-- RECORDS PROVIDED follows --

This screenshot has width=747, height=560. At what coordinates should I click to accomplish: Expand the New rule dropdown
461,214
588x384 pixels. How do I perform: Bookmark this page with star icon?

-- RECORDS PROVIDED concluded --
-- RECORDS PROVIDED follows --

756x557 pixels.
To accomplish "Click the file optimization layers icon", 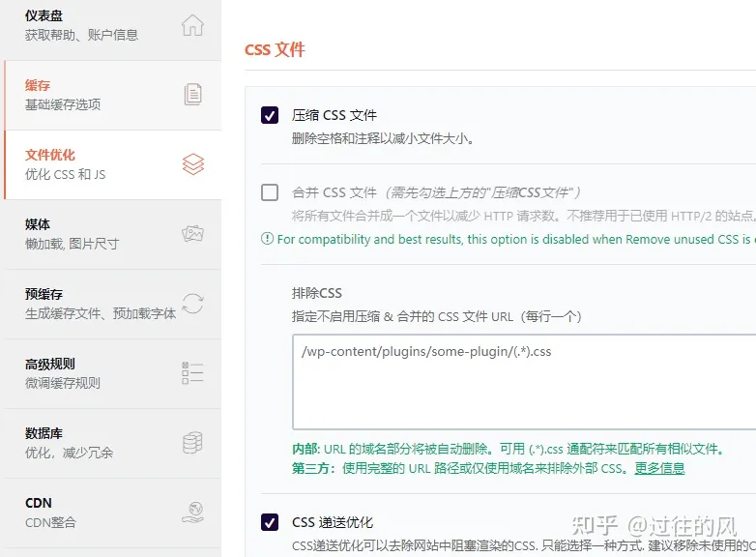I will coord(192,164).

-- RECORDS PROVIDED concluded --

**TASK DETAILS**
Beginning at the line with "This screenshot has" and ending at the line with "588x384 pixels. How", reproduce each line of the data above exactly, and add no other lines.

**RESPONSE AREA**
This screenshot has width=747, height=560. At what coordinates should I click to accomplish: Expand the New rule dropdown
461,214
588x384 pixels. How do I perform: Bookmark this page with star icon?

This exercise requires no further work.